Mam wrażenie, że cos kombinujesz. Nie wiem, jaki to ma problem rozwiązać, ale chyba coś przekombinowałeś.
A ciasteczek staram się unikać. Inaczej będzie robota z zaimplementowaniem kodu komunikatu odnośnie zgody.
Jak dobrze wiem o technicznych ciastkach nie musisz już informować.
PDF generuje skrypt PHP, a więc back-end.
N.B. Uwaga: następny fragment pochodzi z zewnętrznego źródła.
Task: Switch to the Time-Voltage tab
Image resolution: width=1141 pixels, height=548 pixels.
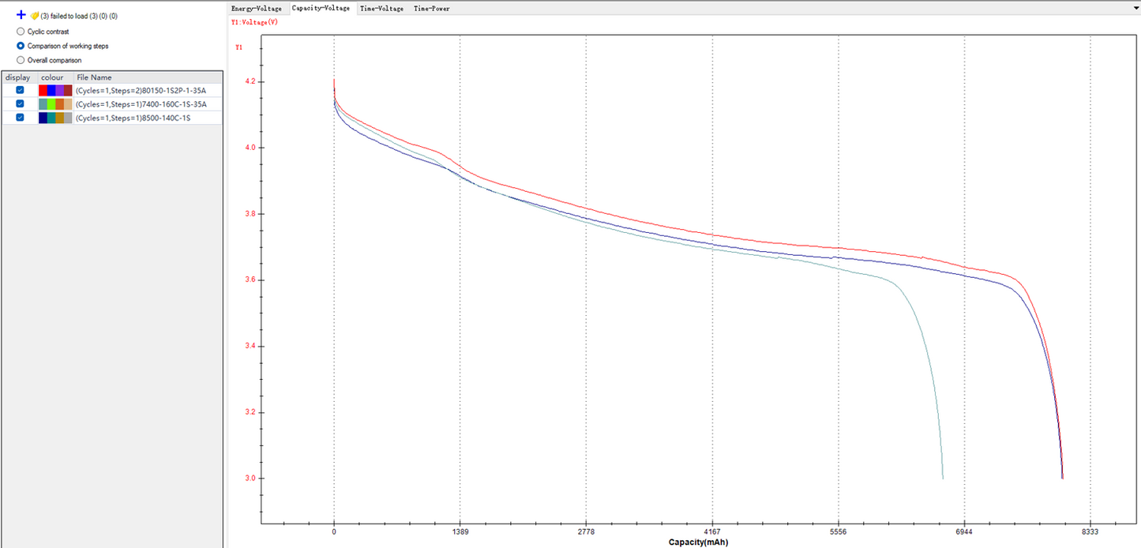Action: pyautogui.click(x=381, y=8)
Moim zdaniem nie ma tu zagrożenia dla serwera, aczkolwiek wolałem się zapytać :)
Później dodam zapis do bazy SQL, ale to faktycznie będzie wymagało "pancernych" zabezpieczeń.
No to się wcześniej nieprecyzyjnie wyraziłeś - bo dla mnie fragment PDF jest generowany w oknie przeglądarki
oznacza, że wszystko się dzieje na froncie.
A co do serwera - jeśli na razie nie masz żadnych DOS'ów z powodu tysięcy jednocześnie wypełnianych wniosków przez automaty, to bym nie tracił na to czasu.
Po stronie JS formularz zabezpieczyłem tak, że skrypt nie pozwoli na wpisanie w formularz znaków innych, niż litery, cyfry oraz wybranych znaków specjalnych: ./”“"'& -
Pytanie teraz odnośnie domyślnej walidacji, jaką wykona przeglądarka po naciśnięciu przycisku submit: zostawić ją jako 2 linę obrony, czy wyłączyć i zdać się na JS?
Oczywiście po stronie PHP też będzie filtr.
Jak by kogoś ciekawiło, to poniżej fragment kodu:
for (let n = 1 ; n < liczba_pol ; n++)
{
formularz[n].addEventListener('blur', function()
{
...
if (!wyrazenie_regularne.test(tresc_pola))
A po co tyle kombinowania? Docelowo zawartość formularza będzie trafiać do bazy SQL na serwerze.